俺は思い切って、桃花ちゃんにそのことを聞いてみることに。
「なあ、桃花ちゃん」
「はい、なんですか?」
「変な質問なんだけど、俺のことを奏から聞いたりとか、したか?」
「……えっと、その……はい、聞きました」
「そうか」
その、反応からなんとなくだが察しがつく。
「あの、私が口を出すのがお門違いなことは理解しているんですけど……」
「ああ」
「お兄さんは、奏ちゃんを性的な目で見ているんですか?」
「ぶふッ」
少し前に紗月の部屋に行った時のように、口の中からお茶が吹き出るようなことはなかったが、問題はそこではない。
何かしら桃花ちゃんが俺たちの関係性に疑問を抱いていたのではとは考えていたが、開口一番の質問でそんな言葉が出てくるとは予想だにしなかった。

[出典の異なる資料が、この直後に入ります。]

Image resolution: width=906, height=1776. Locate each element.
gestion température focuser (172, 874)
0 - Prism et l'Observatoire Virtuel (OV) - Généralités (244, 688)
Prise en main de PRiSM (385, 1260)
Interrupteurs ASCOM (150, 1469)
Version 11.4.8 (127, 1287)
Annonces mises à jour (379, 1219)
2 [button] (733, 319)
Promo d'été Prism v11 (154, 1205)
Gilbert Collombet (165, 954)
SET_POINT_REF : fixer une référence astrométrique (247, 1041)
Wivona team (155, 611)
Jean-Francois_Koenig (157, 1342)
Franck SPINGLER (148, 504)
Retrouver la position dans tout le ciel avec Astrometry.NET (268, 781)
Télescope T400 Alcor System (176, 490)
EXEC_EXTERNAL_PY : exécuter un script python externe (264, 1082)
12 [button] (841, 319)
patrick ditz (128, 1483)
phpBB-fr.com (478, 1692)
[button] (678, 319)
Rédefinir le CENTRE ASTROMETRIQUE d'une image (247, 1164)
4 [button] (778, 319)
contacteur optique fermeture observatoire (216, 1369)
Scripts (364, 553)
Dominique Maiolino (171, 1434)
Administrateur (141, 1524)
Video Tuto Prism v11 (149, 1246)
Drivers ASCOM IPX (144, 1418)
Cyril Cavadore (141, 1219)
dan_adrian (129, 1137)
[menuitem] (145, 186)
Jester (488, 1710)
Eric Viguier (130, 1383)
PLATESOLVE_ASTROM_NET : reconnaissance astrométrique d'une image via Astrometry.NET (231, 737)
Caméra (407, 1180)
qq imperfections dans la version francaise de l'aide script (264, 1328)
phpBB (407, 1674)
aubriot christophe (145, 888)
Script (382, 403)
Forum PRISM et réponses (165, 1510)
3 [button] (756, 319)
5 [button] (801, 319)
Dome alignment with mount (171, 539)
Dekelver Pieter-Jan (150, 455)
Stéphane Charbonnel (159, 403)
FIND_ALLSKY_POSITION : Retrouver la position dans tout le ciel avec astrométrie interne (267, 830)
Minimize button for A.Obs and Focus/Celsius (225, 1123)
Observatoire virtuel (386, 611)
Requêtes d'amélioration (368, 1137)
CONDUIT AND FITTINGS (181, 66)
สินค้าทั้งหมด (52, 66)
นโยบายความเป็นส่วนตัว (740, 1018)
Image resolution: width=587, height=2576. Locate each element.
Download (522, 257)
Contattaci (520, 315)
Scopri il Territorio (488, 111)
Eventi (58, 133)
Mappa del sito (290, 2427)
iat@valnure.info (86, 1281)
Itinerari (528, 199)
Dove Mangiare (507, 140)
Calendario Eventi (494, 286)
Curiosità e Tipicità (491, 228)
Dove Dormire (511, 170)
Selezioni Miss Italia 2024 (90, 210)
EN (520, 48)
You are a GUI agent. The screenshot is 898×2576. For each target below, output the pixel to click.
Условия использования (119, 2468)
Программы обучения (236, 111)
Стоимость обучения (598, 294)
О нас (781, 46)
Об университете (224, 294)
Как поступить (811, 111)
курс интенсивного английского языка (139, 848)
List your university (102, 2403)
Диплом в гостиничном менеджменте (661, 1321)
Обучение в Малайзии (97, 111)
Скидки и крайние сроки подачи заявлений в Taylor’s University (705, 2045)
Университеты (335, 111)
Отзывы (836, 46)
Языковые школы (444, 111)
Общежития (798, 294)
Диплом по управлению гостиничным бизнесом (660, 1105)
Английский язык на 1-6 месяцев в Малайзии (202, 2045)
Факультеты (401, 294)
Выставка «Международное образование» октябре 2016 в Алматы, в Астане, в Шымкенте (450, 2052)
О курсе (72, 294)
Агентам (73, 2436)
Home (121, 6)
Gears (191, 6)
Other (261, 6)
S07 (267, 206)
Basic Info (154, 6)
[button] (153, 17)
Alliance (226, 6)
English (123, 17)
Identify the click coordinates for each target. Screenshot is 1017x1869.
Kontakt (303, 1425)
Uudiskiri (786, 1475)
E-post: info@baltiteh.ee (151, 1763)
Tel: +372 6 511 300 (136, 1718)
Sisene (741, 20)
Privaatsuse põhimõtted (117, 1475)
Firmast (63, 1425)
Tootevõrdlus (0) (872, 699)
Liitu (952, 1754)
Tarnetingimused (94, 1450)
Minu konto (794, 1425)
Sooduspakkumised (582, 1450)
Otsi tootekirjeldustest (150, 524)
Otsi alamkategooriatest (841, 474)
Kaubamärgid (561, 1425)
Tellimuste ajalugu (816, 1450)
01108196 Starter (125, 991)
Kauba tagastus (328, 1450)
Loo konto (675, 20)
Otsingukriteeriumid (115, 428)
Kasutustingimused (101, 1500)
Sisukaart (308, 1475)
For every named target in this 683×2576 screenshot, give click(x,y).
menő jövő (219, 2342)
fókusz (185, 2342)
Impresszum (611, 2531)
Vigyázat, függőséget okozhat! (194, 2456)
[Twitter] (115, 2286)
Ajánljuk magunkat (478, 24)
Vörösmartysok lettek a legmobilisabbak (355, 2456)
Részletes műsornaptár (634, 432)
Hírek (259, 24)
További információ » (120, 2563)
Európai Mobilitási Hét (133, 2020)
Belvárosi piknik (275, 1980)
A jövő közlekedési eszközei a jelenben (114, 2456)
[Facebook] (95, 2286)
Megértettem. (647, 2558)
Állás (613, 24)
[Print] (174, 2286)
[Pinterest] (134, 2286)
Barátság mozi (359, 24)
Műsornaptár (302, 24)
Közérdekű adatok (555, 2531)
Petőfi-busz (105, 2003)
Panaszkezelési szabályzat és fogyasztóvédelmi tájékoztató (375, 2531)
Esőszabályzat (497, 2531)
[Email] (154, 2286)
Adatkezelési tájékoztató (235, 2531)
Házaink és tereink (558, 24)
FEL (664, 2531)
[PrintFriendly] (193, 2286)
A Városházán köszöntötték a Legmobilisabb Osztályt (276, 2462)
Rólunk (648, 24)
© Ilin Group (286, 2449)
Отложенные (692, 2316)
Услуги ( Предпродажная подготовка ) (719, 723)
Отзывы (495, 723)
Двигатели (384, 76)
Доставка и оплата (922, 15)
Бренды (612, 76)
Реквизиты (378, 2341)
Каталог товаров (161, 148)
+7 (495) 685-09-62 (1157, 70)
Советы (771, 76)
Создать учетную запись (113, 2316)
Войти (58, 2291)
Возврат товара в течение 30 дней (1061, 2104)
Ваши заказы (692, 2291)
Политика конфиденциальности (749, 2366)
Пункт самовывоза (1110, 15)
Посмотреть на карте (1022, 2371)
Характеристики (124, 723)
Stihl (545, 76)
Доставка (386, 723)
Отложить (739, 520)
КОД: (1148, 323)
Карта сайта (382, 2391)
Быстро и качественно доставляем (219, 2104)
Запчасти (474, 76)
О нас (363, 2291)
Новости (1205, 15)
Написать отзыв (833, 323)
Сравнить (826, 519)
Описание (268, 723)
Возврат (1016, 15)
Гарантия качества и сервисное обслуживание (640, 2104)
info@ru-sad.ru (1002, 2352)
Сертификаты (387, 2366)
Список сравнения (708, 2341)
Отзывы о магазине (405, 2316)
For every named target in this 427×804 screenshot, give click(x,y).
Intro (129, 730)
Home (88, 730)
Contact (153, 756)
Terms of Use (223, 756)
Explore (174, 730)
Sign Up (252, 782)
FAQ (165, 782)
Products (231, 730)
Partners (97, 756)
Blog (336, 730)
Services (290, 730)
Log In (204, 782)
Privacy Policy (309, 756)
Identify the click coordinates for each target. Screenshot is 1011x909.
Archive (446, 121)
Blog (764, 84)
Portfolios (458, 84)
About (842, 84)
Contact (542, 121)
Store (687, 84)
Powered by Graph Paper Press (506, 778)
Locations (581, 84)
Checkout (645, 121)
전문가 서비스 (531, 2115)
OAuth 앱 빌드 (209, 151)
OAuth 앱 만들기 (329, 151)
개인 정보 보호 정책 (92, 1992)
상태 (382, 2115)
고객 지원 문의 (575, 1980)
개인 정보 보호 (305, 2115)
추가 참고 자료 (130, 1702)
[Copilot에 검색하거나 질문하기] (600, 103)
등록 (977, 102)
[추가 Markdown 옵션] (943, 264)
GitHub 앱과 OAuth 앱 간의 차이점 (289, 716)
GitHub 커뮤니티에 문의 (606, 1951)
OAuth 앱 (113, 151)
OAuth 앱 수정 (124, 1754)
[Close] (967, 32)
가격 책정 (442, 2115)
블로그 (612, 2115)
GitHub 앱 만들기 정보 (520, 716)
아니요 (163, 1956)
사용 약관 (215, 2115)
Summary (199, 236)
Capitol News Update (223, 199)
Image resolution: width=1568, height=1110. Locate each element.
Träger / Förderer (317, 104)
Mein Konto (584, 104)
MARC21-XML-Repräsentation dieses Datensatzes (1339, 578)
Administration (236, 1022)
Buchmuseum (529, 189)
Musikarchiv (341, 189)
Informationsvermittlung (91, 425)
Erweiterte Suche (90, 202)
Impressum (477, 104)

「よし、桃花ちゃんが誤解しているようだからはっきり言うが、俺と奏はちゃんと血は繋がっているし、そんな関係ではない」
「で、でも、奏ちゃんから聞く限りそうとしか思えなくて……」
「ちなみに、どんなことを聞いたんだ……?」
おそるおそるとそう聞けば、桃花ちゃんは奏との会話を思い出すのに少し時間を開けた後、おずおずと話を始める。
「えっと……家ではいつでも一緒にいて」
うんうん。
「お風呂もいつも一緒で、洗いあいっこもして」
う、うーん……。
「お布団の中でも朝まで一緒に過ごしたり」
………。
「私にも兄がいるのですが、さすがに距離感がおかしいんじゃないのかなって、その……」
「すみません。俺も否定できないところはあります」
至って普通の村上家の日常風景なのだが、あらためて他人の口から一つ一つ挙げれると、とてつもなくやばい雰囲気が漂うので驚きである。
しかし、誇らしげにそんな話をする奏は容易に想像ができて少し頬を引きつらせて笑ってしまう。
たぶん、今の口ぶりから言って桃花ちゃんは奏にそのことを伝えたのだろう。距離感がおかしいのでは、と。
奏にとって桃花ちゃんは、俺や紗月以外では初めて出来た大切な友達だ。
そんな彼女の言うことなのだから、それを真に受けてしまい俺との距離感を気にしていた、ということだったのだろう。
俺としては奏に何かがきっかけで嫌われてしまったのではとまで考えていたのだが、ひとまずは一安心だった。
それはそれとしても、桃花ちゃんの想像しているものとは違うことを伝えなければいけないのだが、なんと説明すれば納得してくれるかと頭を悩ませる。
しかし、未だに握られたままの奏の手を見ると、案外その答えはスッと心のどこかから表れた。
「あのな、桃花ちゃん。たしかに他から見て俺と奏は特殊なのかもしれない。でもそれは俺たち兄妹なりの愛情表現なんだ。もちろんこれまで間違いが起きたことも無い。だから、できれば奏にはあまり言わないでやってくれると、助かる」
「……分かりました」
「奏にとって桃花ちゃんは大切な友達だからさ。色々と迷惑をかけるかもしれないが、これからも仲良くしてやってくれないか……?」
「もちろんです。私も奏ちゃんは大切なお友達です。それに、お兄さんとお話してみて色々と安心しました」
「そうか、ならよかった」
俺の方こそほっと胸を撫で下ろして、もう一度奏の頭を撫でてやる。
心無しか先程よりも顔色が良くなっているような気がして、またもや「兄さん……」と寝言をこぼすのだから、俺は桃花ちゃんと小さく笑い合うのだった。